● GOAL OF THE EXERCISE
Filter the listing for lines containing "will".

● INFORMATION SUPPLIED
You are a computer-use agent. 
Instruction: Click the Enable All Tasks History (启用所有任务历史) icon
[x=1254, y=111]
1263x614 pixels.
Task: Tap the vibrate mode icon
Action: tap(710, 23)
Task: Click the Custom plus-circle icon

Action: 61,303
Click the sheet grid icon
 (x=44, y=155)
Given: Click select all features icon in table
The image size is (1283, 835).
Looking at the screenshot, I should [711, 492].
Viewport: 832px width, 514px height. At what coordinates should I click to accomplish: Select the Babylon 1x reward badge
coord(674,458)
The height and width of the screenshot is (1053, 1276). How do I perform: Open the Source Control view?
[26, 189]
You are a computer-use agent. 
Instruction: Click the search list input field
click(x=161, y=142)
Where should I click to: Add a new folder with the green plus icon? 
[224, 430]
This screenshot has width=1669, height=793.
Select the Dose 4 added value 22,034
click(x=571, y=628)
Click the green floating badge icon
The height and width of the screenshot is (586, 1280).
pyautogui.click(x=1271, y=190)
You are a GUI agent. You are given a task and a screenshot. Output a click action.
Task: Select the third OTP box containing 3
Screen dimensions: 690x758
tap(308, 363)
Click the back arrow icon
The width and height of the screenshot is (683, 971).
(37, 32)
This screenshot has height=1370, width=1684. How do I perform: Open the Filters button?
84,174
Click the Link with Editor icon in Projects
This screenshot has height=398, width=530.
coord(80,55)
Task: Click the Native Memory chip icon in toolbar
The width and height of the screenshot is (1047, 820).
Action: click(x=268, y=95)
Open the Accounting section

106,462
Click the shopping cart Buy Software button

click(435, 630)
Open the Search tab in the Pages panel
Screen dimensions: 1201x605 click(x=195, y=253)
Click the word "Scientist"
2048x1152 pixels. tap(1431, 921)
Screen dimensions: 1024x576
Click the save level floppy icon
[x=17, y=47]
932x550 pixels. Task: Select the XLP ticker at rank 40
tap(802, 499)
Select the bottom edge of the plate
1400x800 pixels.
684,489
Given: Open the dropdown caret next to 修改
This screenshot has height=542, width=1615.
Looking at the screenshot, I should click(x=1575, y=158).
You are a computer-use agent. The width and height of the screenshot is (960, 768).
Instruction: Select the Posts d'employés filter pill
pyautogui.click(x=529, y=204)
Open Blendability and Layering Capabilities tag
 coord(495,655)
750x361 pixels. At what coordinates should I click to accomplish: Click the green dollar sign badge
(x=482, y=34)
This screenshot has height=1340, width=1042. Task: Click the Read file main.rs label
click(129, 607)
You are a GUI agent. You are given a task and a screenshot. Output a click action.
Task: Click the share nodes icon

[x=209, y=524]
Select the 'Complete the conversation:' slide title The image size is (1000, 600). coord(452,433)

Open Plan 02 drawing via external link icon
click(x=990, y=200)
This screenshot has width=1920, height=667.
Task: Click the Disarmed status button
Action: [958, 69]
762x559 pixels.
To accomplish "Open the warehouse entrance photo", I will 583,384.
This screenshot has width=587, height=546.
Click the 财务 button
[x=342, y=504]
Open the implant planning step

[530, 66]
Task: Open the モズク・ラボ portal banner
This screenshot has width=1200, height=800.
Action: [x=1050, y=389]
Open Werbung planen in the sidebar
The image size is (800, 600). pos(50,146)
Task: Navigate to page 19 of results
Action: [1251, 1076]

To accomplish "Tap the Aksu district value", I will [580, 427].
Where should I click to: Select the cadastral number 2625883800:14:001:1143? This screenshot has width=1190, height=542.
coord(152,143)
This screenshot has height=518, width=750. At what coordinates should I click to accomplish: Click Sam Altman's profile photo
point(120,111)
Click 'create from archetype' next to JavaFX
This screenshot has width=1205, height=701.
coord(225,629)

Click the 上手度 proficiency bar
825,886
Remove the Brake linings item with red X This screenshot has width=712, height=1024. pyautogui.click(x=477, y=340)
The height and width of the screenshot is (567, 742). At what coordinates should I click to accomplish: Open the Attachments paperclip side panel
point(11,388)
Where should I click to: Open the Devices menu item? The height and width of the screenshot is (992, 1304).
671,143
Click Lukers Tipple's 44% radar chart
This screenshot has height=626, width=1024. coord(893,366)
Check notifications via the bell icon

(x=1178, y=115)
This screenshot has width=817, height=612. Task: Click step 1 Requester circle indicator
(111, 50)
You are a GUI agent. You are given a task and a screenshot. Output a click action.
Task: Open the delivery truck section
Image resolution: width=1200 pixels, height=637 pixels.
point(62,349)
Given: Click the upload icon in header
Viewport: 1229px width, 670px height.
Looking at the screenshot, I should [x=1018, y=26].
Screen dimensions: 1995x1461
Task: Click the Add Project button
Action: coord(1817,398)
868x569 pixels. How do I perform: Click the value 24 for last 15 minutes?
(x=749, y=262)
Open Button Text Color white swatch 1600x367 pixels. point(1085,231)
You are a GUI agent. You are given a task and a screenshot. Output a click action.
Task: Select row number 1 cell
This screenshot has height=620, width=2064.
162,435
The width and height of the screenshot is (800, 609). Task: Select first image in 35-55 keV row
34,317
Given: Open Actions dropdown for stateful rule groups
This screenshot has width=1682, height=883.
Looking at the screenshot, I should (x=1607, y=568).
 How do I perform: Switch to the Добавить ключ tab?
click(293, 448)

● SOLUTION FOR THIS TASK
To accomplish "Open the warehouse entrance photo", I will 583,384.
To accomplish "Tap the Aksu district value", I will [580, 427].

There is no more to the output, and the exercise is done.